### INFORMATION SUPPLIED

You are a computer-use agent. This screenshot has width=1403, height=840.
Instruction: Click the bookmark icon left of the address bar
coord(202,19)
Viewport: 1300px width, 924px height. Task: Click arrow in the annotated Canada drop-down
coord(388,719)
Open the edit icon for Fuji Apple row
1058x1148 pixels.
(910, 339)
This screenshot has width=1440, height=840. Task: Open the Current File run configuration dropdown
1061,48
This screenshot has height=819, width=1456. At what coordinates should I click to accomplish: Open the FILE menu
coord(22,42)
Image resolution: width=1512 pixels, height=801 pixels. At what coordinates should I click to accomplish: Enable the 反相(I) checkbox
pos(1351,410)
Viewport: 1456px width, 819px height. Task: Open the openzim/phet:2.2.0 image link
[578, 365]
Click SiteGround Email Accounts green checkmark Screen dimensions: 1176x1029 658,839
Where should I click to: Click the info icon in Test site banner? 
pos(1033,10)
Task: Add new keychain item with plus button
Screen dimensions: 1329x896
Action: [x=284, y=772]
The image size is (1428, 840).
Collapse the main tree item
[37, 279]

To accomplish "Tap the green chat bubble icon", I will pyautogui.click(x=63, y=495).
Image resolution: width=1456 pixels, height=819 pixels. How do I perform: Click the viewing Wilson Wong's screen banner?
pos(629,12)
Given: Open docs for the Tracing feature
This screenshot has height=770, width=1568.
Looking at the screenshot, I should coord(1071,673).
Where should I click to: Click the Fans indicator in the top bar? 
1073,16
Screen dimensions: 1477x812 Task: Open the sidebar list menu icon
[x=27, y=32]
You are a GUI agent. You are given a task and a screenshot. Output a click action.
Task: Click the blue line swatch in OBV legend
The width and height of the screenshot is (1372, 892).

######

EXERCISE OBJECTIVE: Go through the records above and repeat each one exactly.

EXERCISE OUTPUT:
You are a computer-use agent. This screenshot has width=1403, height=840.
Instruction: Click the bookmark icon left of the address bar
coord(202,19)
Viewport: 1300px width, 924px height. Task: Click arrow in the annotated Canada drop-down
coord(388,719)
Open the edit icon for Fuji Apple row
1058x1148 pixels.
(910, 339)
This screenshot has width=1440, height=840. Task: Open the Current File run configuration dropdown
1061,48
This screenshot has height=819, width=1456. At what coordinates should I click to accomplish: Open the FILE menu
coord(22,42)
Image resolution: width=1512 pixels, height=801 pixels. At what coordinates should I click to accomplish: Enable the 反相(I) checkbox
pos(1351,410)
Viewport: 1456px width, 819px height. Task: Open the openzim/phet:2.2.0 image link
[578, 365]
Click SiteGround Email Accounts green checkmark Screen dimensions: 1176x1029 658,839
Where should I click to: Click the info icon in Test site banner? 
pos(1033,10)
Task: Add new keychain item with plus button
Screen dimensions: 1329x896
Action: [x=284, y=772]
The image size is (1428, 840).
Collapse the main tree item
[37, 279]

To accomplish "Tap the green chat bubble icon", I will pyautogui.click(x=63, y=495).
Image resolution: width=1456 pixels, height=819 pixels. How do I perform: Click the viewing Wilson Wong's screen banner?
pos(629,12)
Given: Open docs for the Tracing feature
This screenshot has height=770, width=1568.
Looking at the screenshot, I should coord(1071,673).
Where should I click to: Click the Fans indicator in the top bar? 
1073,16
Screen dimensions: 1477x812 Task: Open the sidebar list menu icon
[x=27, y=32]
You are a GUI agent. You are given a task and a screenshot. Output a click action.
Task: Click the blue line swatch in OBV legend
The width and height of the screenshot is (1372, 892).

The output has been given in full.